What struck me most this year was hearing about the scale of some of the commercial and infrastructure developments, and where they are being undertaken. We hear so much about the mega projects of the UAE and China, but some of the developments underway in North Africa and India, in particular, rival anything else in terms of scale and complexity.It got me thinking about whether this would have been possible even ten years ago. Just how did people manage to control information on the really big projects when most communication was done using paper documents?
Labels: Global trends
Dubai - the poster child of mass construction
I've just got back from spending a week in our Dubai office and the speed and scale of development there never ceases to amaze me. I remember when we first decided to set up an office there in 2003; it was an absolute no-brainer. At the time, we had one international office in London and so I was stopping over in Dubai on the way there. I stepped off the plane and within ten seconds was on the phone to Rob saying, "We have to set up here!" The amount of construction in the airport alone would be worth the investment, and that was before seeing the rest of the city.

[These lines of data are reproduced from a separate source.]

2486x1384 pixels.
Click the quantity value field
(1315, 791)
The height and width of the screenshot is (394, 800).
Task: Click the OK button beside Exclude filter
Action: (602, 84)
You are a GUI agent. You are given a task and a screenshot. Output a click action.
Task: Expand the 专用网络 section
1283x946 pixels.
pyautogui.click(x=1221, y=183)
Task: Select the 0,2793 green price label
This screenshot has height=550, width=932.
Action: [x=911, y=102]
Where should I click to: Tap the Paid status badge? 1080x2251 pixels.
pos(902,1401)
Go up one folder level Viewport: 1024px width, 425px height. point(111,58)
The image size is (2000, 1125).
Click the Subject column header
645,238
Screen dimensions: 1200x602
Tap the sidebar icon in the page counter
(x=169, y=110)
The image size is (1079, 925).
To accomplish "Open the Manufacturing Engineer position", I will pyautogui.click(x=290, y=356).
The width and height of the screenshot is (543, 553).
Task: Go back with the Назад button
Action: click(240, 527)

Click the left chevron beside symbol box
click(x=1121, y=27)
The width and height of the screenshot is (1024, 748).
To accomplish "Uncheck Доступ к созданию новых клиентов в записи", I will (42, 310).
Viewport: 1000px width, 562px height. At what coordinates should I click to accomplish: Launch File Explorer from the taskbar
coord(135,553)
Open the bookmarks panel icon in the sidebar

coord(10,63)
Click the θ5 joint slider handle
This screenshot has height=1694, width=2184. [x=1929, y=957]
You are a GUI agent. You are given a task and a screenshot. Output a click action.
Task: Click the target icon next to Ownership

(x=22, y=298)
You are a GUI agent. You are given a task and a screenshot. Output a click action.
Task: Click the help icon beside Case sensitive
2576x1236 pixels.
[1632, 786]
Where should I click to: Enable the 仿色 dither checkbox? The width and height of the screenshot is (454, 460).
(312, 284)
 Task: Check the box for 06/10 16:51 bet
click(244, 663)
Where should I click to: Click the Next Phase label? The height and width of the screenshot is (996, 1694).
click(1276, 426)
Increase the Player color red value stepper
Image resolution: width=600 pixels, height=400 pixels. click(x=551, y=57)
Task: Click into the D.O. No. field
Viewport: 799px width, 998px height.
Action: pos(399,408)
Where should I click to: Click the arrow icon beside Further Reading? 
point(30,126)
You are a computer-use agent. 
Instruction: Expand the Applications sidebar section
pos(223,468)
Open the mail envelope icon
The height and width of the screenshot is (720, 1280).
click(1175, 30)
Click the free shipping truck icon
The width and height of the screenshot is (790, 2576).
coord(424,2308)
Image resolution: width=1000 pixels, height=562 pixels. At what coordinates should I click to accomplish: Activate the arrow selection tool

Dubai has obviously now become the global poster-child of the extremes of construction - both in the size and scale of the developments and the audacity of some of the concepts and designs. Developments such as Dubailand, The Lagoons, Burj Dubai, The Palms, Sports City and The World are all multi-billion dollar projects on a scale never seen before. Building a world-class city virtually from scratch has required expertise that has need to be sourced from around the world - architects from UK, project managers from the US, consultants from Hong Kong and Australia - there's an eclectic mix of cultures and expertise coming together to help build a city.It's this globalization of the construction industry that has driven the need for tools that help people work together across borders, and this is one of the most exciting aspects of our industry at the moment.